Legislation that would make several changes in the state’s nascent marijuana market and head off a possible delay in the rollout of legal pot sales was approved Wednesday by the Vermont Senate.
The bill, S.25, which seeks to improve racial equity in the cannabis industry, would require towns to vote by 2023 on whether to allow pot sales — if they don’t, it’s assumed they approve — and sets advertising restrictions for marijuana businesses.
The marijuana legislation is expected to pass on a second vote Thursday before it’s sent to the House.
Legislators and Gov. Phil Scott acted last year to establish a taxed and regulated marketplace for marijuana, but retail cannabis establishments won’t begin to open until October 2022, at the earliest.
However, because Scott is late in appointing a Cannabis Control Board — which will regulate the new marketplace — there are concerns that legal sales in the state could be pushed back by up to a year. That’s because the board had been expected to make recommendations on industry licensing fees this spring, and lawmakers are supposed to approve them this session.
The Senate’s marijuana bill attempts to address that problem. Sen. Chris Pearson, P/D-Chittenden, proposed amending the bill so it gives the Legislature’s Joint Fiscal Committee, which meets several times between legislative sessions, temporary authority to approve the fees and allow businesses to begin the licensing procedure before 2022.
“I’m impatient,” Pearson said Wednesday on the Senate floor. “The Senate has asked for this law to be in place and up and running for several years now, and the prospect of losing an extra year is not something that we need to tolerate.”

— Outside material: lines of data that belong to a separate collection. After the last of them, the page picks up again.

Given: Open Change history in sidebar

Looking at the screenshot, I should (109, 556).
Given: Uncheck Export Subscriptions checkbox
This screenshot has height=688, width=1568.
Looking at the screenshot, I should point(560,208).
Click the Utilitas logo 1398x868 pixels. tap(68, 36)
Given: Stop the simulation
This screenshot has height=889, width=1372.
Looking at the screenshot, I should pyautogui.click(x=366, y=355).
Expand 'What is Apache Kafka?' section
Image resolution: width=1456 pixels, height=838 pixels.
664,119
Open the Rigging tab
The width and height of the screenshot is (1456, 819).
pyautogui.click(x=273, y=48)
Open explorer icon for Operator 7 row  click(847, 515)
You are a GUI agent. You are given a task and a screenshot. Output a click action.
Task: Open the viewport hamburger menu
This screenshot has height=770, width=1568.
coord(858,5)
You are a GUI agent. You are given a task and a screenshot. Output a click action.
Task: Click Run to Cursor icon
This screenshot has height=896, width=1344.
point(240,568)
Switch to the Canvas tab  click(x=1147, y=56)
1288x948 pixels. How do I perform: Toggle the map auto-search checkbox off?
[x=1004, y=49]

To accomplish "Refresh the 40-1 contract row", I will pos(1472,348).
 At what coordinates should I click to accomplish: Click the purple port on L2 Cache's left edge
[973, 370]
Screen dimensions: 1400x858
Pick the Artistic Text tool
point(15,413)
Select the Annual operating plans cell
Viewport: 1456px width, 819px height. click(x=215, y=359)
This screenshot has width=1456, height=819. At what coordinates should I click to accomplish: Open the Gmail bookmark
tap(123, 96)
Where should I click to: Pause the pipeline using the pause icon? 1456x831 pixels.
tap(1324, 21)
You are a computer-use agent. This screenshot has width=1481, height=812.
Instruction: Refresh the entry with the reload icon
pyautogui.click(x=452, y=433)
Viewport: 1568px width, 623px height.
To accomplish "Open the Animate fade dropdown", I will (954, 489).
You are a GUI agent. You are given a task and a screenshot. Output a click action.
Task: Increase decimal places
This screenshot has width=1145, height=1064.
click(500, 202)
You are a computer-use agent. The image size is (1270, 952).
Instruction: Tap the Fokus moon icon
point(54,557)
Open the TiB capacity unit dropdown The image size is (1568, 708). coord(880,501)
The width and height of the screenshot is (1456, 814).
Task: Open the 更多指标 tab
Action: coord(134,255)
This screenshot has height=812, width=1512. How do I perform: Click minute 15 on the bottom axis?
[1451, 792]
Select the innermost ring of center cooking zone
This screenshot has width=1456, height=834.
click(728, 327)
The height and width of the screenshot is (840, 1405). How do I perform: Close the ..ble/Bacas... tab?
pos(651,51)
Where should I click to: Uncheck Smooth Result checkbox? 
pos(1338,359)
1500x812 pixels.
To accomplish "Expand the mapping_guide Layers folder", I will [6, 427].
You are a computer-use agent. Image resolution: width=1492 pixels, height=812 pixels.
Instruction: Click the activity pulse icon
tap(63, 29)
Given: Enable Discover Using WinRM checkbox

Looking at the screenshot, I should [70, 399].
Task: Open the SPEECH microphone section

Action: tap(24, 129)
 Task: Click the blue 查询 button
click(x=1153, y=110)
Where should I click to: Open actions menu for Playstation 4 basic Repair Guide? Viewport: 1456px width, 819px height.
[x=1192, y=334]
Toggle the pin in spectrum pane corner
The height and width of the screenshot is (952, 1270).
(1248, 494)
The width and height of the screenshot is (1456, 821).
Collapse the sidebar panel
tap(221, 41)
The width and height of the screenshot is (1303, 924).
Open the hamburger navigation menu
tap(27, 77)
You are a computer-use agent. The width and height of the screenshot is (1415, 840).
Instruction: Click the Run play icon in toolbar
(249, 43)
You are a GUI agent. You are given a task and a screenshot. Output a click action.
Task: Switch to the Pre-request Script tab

Leveling the playing field
Before marijuana businesses open, the Senate legislation would establish a fund to provide loans and grants to help people of color, and others who have been affected by prior marijuana laws, to get involved in the new marijuana market.
The bill would create the “Cannabis Business Development Fund,” with state officials designing a system for offering the financial help to “social equity applicants” — that is, people disproportionately hurt by marijuana criminalization.
The control board and its 12-member advisory committee would make recommendations to the Legislature on who would qualify as a social equity applicant, and the board would come up with a plan to reduce or eliminate fees for those applicants.
In discussing the bill, lawmakers raised concerns about making the criteria overly broad for social equity applicants. For example, while many people have been arrested for marijuana, not all have faced the same experiences within the criminal justice system.
“Many people, many white college students, for example, might get caught up in law enforcement, but have a very different experience when it comes to sentencing, or actual findings of guilt, than Black and brown Americans,” Sen. Kesha Ram, D-Chittenden, said on the Senate floor Wednesday.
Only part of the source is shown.